Peygamberimizin nûru vârislerine geçerek günümüze kadar devam etmiş, bundan sonra kıyâmete kadar da devam edecektir. Ezandaki Rasulullah’a şehâdet, o nûrun vârislerine de şehâdettir. İnsân-ı kâmillerin yüzündeki nur; Nûr-ı Muhammedî’dir. Mekânlarındaki nur yine odur. Feyiz ve bereket, mâneviyat ve himmet o nûrun eseridir. Bu nûrun tecellîsinin buradaki ekseriyetinden olsa gerek Allâhu Teâlâ, Hamîd-i Velî hazretlerinin civarında bize bu nurlu hali her gün yaşatıyor.
Aziz Baba sözlerine devam etti: Namaza çağrı, Cenâb-ı Hakk’ın zat ve sıfat tecellîlerine davettir. Sıfat yoluyla zât kapısına varılır. İftitah tekbiriyle bu kapıdan girilir.
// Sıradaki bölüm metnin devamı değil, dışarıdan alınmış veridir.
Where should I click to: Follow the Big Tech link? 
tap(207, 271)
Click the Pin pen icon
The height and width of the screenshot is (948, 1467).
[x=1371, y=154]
Kıyamda iken Mîrâcın sırrına erilir. Kırâatta ham de en lâyık olan Âlemlerin Rabbinin huzûruna varılır. O’nunla konuşulur. İki yay aralığı kadar yakın durulur.
Namazda iken Kâbe’ye yöneliriz. Kâbe’den kasıt zât makamıdır. Yoksa sadece yönümüzü dönmek değil, bütün varlığımızla Hakka yönelmektir.
Allah’ın tevhîd emânetini yüklenen insan namazın secdesinde yüce ma’bâdunun karşısında en yakın olduğu ana erişir. Yokluk mertebesine vasıl olur. İnsan olmanın sırları seyr ü sülûkta gizlidir. Onun içindir ki namaza davet, mânevî yolculuğa, bir mürşidin halkasında boyun eğmeye, Allah’a kavuşmaya davettir.
İki defa da “Hayye alel-Felâh” deniyor. Bu varlık âleminde insan nefis ve karanlığın elinde bazen esir olabiliyor. Onun içindir ki bu nidâ bir uyanmanın kurtuluşa ermenin fırsatı, ilâhî hatırlatması ve davetidir. Bu kadar çokluğun içinde birliğin yoluna davettir. Kurtuluş da birliktedir. Bire gönül vermeyen bir’de bir olmayanlar aslâ kurtulamazlar…
Ezanın sonunda tekrar iki defa “Allâhu Ekber” denilir. Deminden beri ifade etmeye çalıştığım tevhîdin sırlarında en üst makama erenler, hallerinin tesiriyle Allah’ın büyüklüğünü tekrar tekrar haykırırlar. Sıfatlardaki zâtî gerçekliği görürüler. O zaman da zâten söyleyecek tek cümle vardır. “Lâ ilâhe illallah.” Taklitten tahkîke varan bir merhalede söylediği ve duyduğu lafızların derin mânâsının tesiriyle bir mum gibi eriyen gönüller Hakk’ın müşâhedesine bizzat tanıklık edecektir. Allah’tan başka ilah, ondan başka yâr olmadığını dillendirecektir. Ezanı böyle anlayanın kıldığı namaz miraçtır…”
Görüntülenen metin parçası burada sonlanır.